Overview of Recent DIII-D Experimental Results

DIII-D advances fusion research for burning plasma reactors. Record Super-H-mode pedestal performance and ELM suppression (QH-mode, RMP) using a new high-κ, high-δ divertor reveal wider pedestals beyond standard limits. Negative triangularity plasmas exceed Greenwald limits, showing separate edge/core density limits. Diverted NT plasmas achieve high confinement without ELMs via narrow shear-driven edge barriers. High-density hybrids show type-I ELM mitigation with wide pedestals and enhanced stability. Alfvén eigenmodes in NBI-heated plasmas can suppress microturbulence and enhance confinement by driving shear and zonal flows. Xe/Kr impurities mimic reactor level tungsten radiation, revealing nonlinear oscillations key for burn control.
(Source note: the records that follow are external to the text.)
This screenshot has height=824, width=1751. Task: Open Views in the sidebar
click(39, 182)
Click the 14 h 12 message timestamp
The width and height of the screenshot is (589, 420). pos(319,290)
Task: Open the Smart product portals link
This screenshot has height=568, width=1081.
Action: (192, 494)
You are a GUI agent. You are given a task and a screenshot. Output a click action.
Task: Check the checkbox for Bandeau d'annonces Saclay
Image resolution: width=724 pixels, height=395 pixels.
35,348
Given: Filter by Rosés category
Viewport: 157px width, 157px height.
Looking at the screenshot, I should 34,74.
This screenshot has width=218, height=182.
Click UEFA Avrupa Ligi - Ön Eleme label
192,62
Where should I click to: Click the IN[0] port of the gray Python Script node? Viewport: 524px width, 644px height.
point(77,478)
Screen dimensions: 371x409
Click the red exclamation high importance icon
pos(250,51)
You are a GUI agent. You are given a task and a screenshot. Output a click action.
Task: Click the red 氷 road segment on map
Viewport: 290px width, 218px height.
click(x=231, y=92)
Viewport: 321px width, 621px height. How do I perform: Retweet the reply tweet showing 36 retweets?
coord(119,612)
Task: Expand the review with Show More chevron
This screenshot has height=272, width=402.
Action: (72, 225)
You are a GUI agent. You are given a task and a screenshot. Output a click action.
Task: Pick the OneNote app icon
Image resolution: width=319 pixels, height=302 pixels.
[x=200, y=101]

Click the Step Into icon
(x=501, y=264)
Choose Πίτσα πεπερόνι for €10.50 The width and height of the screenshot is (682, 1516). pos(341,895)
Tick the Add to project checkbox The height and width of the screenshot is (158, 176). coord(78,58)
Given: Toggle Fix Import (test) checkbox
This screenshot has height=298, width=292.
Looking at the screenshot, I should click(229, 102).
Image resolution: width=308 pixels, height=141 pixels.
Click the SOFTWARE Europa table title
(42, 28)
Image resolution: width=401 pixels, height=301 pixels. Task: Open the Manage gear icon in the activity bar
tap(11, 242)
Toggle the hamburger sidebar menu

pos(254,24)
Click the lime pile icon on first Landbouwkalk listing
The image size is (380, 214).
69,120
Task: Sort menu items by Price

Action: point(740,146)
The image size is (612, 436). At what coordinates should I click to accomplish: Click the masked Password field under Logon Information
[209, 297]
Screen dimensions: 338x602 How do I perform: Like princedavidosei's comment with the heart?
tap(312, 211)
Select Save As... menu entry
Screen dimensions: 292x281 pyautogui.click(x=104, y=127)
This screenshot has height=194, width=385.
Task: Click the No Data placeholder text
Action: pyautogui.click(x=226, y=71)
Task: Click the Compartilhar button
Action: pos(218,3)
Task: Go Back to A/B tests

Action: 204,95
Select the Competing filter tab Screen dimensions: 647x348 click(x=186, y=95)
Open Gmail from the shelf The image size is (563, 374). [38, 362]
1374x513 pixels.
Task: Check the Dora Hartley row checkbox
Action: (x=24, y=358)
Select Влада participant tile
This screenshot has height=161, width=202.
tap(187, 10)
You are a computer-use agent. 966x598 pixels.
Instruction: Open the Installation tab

Additively manufactured tungsten porous structures exposed to divertor heat fluxes prevents droplets and core contamination of the enclosed Li. Helicon waves show non-inductive current drive and core heating without impurity influx. Tungsten erosion is high in attached conditions but causes less core leakage compared to detached conditions, which show the opposite. An ML framework predicts real-time super-resolution Thomson Scattering data, enabling full ELM cycle capture and diagnostic recovery without new hardware.